◆ What you are asked to do: Could you set down exactly the lines in the records below between the line holding "Task: Click the trash icon next to Delete app" and the line holding "The height and width of the screenshot is (477, 473).", inclusive?

◆ Records to use:
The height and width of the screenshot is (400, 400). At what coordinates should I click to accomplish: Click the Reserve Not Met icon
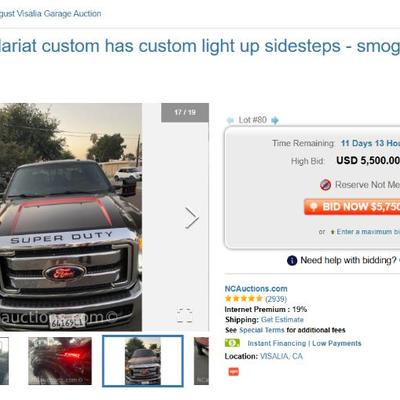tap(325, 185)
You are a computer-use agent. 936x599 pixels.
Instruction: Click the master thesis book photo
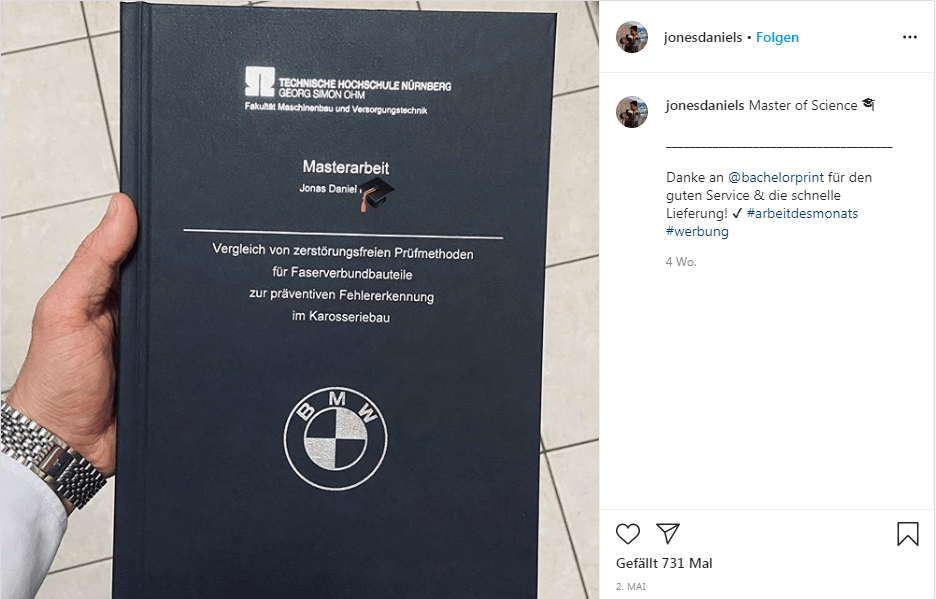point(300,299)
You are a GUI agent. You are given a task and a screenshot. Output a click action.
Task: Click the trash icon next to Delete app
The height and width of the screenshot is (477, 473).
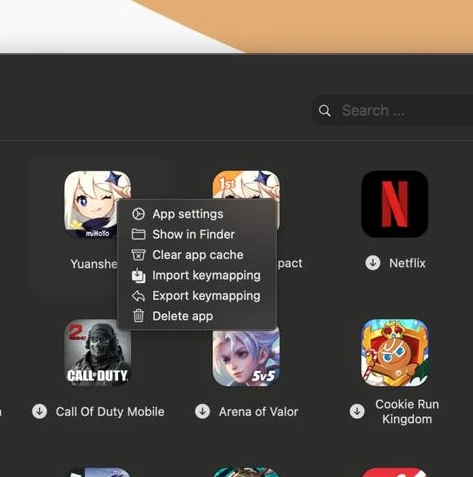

--

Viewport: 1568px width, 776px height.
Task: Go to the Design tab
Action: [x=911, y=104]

◆ Exercise result:
Task: Click the trash icon next to Delete app
The height and width of the screenshot is (477, 473).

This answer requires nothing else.